Population (2022 December)
- • Total: 8,866
- • Density: 3,500/km^{2} (9,080/sq mi)
- Dialect: Jeju

Korean name
- Hangul: 건입동
- Hanja: 健入洞
- RR: Geonip-dong
- MR: Kŏnip-tong

= Geonip-dong =

Geonip-dong is a neighbourhood in Jeju City, South Korea.

==Etymology==
The origin of the name is unclear, but there are various theories. One source dates it back to Silla, saying the name geonip was created as a reference to the members of the Go family of Jeju entering Jeju from Silla.

==History==
Geonip first started as Geonip district in 1914. Geonip-dong was incorporated into Jeju City in 1955 and became a dong.The neighborhood originally started as a fishing town, but was commercialized asa result of opening of the nearby Port of Jeju

==Geography==
Geonip-dong is commonly referred to as a mountainous area because it is a village centered on the Sanjicheon in the west, and it is a rare example of several neighborhoods centered on 'Goeunimor(고으니모르)', which is the border point with Hwabuk, to the east, forming a single natural village and forming a legal-status neighborhood. It is divided into 20 Tongs and 113 bans.

==Attractions==
The neighborhood hosts the museum of Gim Man-deok(built in 1978), the Sarabong mountain and the Mochungsa shrine. It also has the Jeju National Museum. In 2023, the April 3rd incident history museum opened in the town's old alcohol factory site that was formerly used as a concentration camp for the victims.

Data entries:
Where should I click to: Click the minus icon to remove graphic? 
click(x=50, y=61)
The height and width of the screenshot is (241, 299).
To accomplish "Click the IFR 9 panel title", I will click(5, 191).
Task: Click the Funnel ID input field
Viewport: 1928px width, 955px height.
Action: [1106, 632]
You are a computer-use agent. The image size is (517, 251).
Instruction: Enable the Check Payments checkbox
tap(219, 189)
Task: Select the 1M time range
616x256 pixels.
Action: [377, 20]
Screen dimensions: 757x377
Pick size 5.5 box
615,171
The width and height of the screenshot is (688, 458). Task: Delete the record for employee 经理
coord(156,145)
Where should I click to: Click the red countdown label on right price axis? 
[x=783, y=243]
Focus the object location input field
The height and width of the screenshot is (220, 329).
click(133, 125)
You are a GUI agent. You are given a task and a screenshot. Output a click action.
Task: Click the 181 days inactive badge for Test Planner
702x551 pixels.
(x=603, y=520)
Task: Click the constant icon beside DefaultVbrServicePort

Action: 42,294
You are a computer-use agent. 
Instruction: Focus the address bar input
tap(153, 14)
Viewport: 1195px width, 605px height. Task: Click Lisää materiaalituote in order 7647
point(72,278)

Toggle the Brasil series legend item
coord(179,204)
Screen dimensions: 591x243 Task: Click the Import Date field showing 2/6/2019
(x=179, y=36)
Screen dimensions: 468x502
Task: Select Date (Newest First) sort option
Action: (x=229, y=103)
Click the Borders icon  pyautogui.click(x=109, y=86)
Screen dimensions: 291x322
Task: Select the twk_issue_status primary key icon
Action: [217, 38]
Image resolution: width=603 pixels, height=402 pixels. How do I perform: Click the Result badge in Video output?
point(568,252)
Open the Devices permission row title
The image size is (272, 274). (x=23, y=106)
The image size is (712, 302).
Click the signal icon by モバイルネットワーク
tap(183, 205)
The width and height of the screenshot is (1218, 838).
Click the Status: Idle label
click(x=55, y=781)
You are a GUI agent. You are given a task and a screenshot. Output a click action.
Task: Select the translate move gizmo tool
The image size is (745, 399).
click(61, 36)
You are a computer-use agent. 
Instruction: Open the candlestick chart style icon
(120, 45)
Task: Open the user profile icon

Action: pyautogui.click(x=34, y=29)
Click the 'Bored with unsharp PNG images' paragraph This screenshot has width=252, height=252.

TASKS –
1. Quote the Geonip-dong article word for word, starting with "Geonip-dong is a" and going on through "Jeju from Silla.".
2. How many Tongs and bans is Geonip-dong divided into, according to the Geonip-dong article?

PER-TASK OUTPUTS –
1.
Geonip-dong is a neighbourhood in Jeju City, South Korea.

==Etymology==
The origin of the name is unclear, but there are various theories. One source dates it back to Silla, saying the name geonip was created as a reference to the members of the Go family of Jeju entering Jeju from Silla.

2. 20 Tongs and 113 bans.